La venefica distribuzione è durata circa un mese (tra Ferragosto e il 12 settembre, data antecedente la scoperta del misfatto) e se davvero i malcapitati sono soltanto due milioni e 300mila si può dire che è andata bene. CCleaner, infatti, nel tempo ha totalizzato oltre due miliardi di download con un incremento che normalmente viaggia al ritmo di più di cinque milioni di utenti ogni settimana.
Il software in questione era “firmato” utilizzando un certificato rilasciato a Piriform, l’azienda che – facente capo a Symantec – aveva sviluppato CCleaner poi ceduto ad Avast e proprio questa circostanza ha agevolato la circolazione dell’insidiosa minaccia.
La priorità va ora riservata a chi vuol sapere cosa fare. Il rimedio è semplice perché basta procedere al download e all’installazione di una nuova versione, operazione che – secondo Avast – riesce ad annientare gli inconvenienti in corso. Il vero problema, invece, è dare una spiegazione a quel che è capitato.
Se l’episodio – nonostante la dimensione non sia apocalittica – è indizio inequivocabile della fin troppo conosciuta possibilità di far danni sfruttando anche i canali apparentemente più garantiti, resta il timore che mille altre software house possano diventare protagoniste di analoghe o ancor peggiori vicende.
Chi sviluppa applicazioni spesso è sottopagato e stimato ancor meno della sua quotazione di mercato. Agli insoddisfatti per l’inquadramento aziendale o per l’offensivo livello retributivo si vanno ad aggiungere reggimenti e battaglioni di altri “incazzati” in grado di tramutare la tastiera a disposizione in una sorta di mitragliatrice pronta a far fuoco sulla folla.

■ **Voci fornite**:

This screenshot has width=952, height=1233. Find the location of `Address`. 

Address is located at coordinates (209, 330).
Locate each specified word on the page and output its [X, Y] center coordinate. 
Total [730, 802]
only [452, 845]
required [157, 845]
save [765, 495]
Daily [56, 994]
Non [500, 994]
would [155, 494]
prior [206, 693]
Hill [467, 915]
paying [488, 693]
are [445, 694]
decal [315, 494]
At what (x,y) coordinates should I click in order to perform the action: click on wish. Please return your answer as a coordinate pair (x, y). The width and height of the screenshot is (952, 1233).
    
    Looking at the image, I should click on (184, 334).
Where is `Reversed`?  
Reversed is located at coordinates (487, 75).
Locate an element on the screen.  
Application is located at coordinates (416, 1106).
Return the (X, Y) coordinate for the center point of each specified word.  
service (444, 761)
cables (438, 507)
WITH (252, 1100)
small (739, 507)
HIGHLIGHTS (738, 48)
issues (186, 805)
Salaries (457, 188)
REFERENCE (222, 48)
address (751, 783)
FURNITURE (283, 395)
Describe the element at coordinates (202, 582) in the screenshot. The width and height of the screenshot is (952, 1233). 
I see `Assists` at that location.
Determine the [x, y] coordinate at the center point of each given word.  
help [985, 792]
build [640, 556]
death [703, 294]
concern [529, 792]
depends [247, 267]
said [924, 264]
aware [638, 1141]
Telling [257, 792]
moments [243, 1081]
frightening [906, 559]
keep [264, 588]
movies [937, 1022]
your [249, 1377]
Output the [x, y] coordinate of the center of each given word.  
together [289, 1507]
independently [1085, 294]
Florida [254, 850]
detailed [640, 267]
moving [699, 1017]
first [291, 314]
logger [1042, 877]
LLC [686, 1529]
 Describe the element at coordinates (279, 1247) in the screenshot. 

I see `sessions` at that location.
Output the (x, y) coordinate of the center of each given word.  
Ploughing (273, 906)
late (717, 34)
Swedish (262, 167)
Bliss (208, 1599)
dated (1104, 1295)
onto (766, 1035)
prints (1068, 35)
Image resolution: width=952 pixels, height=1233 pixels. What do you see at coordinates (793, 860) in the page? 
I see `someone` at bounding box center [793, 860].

■ **Compiti**:
1. Traduci in inglese questa frase del brano su CCleaner: "Chi sviluppa applicazioni spesso è sottopagato e stimato ancor meno della sua quotazione di mercato."
2. Elenca tutte le aziende nominate nel brano su CCleaner.
3. Fornisci il seguito del brano su CCleaner, a partire dalla sua ultima frase.
Il materiale non ha alcun ruolo qui.

■ **Risposte per compito**:
1. Those who develop applications are often underpaid and valued even less than their market worth.

2. Piriform, Symantec, Avast

3.
Le banlieue digitali sono una realtà non ancora sufficientemente chiara alla politica. Mentre le aziende – pur di far business – poco si preoccupano di maciullare le truppe a disposizione, speculando sullo sconforto di chi ha disperato bisogno di lavorare, chi governa non ha polso della situazione e non immagina quali possano essere le conseguenze di una ribellione dei moderni schiavi hi-tech.
Quel che è capitato ad Avast potrebbe esserne un’elementare dimostrazione. Programmatori e altri manovali del bit – un tempo invidiati e oggi pronti come gladiatori a scannarsi per un tozzo di pane – sono anche sensibili alle sollecitazioni che una società concorrente, il crimine organizzato o il terrorismo sono in grado di mettere sul piatto. Possono agire senza che nessuno sia in grado di controllarli, nascondendo nelle pieghe delle righe di codice qualunque istruzione maligna o qualsiasi by-pass alle procedure di sicurezza degli accessi.
Il caso isolato deve preoccupare e non spaventare. Si deve aver paura dell’evoluzione pirandelliana dello scenario, si deve temere il giorno in cui uno, nessuno, centomila entreranno in azione simultaneamente. E allora non basterà installare la versione successiva di nulla.